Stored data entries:
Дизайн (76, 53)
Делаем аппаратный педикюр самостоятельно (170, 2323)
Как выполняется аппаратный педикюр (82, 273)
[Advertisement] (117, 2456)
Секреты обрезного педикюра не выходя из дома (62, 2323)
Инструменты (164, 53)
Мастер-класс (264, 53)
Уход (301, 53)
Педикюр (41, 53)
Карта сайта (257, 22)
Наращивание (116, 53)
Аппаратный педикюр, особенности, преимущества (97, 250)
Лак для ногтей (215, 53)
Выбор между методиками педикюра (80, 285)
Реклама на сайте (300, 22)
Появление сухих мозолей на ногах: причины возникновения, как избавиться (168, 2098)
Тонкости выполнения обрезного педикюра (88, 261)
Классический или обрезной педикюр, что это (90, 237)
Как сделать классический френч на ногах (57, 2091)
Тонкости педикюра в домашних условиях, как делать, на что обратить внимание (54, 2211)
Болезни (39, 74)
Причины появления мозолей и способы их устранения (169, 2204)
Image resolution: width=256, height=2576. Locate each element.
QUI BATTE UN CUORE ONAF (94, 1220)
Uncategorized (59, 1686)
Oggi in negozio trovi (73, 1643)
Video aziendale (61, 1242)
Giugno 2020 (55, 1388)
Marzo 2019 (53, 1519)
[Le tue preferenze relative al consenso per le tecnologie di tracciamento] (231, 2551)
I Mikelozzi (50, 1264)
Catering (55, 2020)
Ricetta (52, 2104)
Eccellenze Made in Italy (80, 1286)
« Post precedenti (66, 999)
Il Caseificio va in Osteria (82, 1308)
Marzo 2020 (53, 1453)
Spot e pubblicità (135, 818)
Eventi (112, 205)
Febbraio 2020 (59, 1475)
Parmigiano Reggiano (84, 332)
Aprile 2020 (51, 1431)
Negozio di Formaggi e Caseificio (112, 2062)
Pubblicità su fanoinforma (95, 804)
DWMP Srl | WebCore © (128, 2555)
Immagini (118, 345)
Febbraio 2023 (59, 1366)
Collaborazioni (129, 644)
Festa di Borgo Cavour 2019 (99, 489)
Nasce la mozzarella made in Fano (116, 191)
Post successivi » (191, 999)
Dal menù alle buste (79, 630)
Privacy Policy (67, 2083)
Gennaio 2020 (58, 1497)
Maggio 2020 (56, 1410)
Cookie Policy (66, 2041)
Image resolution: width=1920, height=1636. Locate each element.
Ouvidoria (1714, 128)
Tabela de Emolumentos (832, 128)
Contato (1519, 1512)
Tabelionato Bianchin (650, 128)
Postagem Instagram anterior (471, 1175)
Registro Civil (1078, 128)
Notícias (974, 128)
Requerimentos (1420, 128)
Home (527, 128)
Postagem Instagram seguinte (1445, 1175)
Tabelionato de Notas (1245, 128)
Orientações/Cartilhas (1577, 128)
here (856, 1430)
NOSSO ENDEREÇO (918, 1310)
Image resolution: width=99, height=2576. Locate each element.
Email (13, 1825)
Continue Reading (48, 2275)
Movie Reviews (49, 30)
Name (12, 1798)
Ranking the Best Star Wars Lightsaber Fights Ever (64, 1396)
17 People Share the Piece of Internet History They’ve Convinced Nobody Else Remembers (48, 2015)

TASK STATEMENT
Only the lines with the string "Caseificio" are wanted; pick them out of the records above and copy them.

ANSWER
Il Caseificio va in Osteria (82, 1308)
Negozio di Formaggi e Caseificio (112, 2062)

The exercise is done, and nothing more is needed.